* [What the exercise asks]
Transcribe the entries below without any changes, from the line with "This screenshot has width=1024, height=512." to the line with "pyautogui.click(x=225, y=64)".

++++ Exercise input ++++

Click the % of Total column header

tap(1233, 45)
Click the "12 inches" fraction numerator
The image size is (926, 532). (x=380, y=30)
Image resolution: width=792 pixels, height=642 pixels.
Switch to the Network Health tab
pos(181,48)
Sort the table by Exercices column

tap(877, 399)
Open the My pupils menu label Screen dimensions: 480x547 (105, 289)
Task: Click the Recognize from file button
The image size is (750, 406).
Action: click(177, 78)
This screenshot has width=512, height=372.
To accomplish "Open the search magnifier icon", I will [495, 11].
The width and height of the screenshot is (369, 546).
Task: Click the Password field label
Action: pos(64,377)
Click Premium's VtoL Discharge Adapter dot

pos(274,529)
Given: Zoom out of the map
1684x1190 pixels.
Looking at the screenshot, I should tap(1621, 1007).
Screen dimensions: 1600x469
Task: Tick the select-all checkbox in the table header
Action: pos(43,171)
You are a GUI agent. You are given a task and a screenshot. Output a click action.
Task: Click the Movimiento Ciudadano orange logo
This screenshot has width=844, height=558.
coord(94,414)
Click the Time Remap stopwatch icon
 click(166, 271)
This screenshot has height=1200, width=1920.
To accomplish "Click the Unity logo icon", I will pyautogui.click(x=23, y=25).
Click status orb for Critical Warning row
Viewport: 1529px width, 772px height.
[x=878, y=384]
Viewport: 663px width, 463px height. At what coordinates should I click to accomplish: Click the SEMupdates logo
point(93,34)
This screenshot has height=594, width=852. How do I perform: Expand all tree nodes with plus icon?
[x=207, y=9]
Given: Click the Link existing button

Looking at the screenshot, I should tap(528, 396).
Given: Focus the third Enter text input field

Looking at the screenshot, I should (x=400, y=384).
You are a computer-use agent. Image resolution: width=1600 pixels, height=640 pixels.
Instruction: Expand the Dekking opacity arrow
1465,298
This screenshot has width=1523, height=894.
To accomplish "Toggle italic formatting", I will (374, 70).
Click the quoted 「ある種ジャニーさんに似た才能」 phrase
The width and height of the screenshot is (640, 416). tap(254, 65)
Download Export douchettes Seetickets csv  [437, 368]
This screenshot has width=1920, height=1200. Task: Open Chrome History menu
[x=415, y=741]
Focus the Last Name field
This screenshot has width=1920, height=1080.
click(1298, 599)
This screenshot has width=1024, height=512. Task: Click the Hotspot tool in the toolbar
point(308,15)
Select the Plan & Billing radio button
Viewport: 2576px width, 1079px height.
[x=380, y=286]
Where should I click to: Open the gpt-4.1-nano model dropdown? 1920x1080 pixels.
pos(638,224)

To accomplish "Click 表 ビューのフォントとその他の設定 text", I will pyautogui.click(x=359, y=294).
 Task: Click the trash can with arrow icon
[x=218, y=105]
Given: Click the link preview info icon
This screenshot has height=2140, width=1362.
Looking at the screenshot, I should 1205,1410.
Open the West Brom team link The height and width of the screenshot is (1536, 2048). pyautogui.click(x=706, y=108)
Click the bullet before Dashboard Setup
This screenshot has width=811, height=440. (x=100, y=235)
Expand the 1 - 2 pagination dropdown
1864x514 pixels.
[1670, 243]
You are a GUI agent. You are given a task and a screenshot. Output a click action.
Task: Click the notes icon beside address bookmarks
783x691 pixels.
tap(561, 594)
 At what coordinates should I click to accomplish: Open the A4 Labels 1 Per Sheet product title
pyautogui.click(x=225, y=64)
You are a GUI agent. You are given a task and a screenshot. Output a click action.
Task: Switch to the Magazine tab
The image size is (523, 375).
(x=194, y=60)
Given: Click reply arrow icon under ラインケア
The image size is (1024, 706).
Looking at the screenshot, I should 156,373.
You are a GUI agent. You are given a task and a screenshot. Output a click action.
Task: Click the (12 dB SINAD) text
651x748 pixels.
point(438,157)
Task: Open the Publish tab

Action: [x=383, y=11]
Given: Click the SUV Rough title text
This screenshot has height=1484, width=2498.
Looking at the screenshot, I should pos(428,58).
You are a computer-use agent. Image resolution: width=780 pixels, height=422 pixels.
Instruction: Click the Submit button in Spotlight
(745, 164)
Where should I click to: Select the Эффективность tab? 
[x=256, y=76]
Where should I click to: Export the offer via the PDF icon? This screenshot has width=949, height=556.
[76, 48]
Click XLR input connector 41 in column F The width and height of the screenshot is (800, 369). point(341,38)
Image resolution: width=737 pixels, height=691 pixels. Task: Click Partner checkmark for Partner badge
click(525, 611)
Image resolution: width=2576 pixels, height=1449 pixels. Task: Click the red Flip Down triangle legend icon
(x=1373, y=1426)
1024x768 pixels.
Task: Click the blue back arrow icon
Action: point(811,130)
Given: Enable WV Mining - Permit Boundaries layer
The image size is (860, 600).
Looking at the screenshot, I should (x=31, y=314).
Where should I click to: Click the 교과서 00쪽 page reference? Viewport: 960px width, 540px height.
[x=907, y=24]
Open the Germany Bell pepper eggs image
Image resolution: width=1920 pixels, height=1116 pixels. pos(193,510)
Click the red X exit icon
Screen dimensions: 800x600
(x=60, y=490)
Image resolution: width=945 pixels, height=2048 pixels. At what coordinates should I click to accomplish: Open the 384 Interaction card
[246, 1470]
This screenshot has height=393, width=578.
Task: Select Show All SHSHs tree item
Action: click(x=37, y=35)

++++

* [Full output]
This screenshot has width=1024, height=512. Task: Click the Hotspot tool in the toolbar
point(308,15)
Select the Plan & Billing radio button
Viewport: 2576px width, 1079px height.
[x=380, y=286]
Where should I click to: Open the gpt-4.1-nano model dropdown? 1920x1080 pixels.
pos(638,224)

To accomplish "Click 表 ビューのフォントとその他の設定 text", I will pyautogui.click(x=359, y=294).
 Task: Click the trash can with arrow icon
[x=218, y=105]
Given: Click the link preview info icon
This screenshot has height=2140, width=1362.
Looking at the screenshot, I should 1205,1410.
Open the West Brom team link The height and width of the screenshot is (1536, 2048). pyautogui.click(x=706, y=108)
Click the bullet before Dashboard Setup
This screenshot has width=811, height=440. (x=100, y=235)
Expand the 1 - 2 pagination dropdown
1864x514 pixels.
[1670, 243]
You are a GUI agent. You are given a task and a screenshot. Output a click action.
Task: Click the notes icon beside address bookmarks
783x691 pixels.
tap(561, 594)
 At what coordinates should I click to accomplish: Open the A4 Labels 1 Per Sheet product title
pyautogui.click(x=225, y=64)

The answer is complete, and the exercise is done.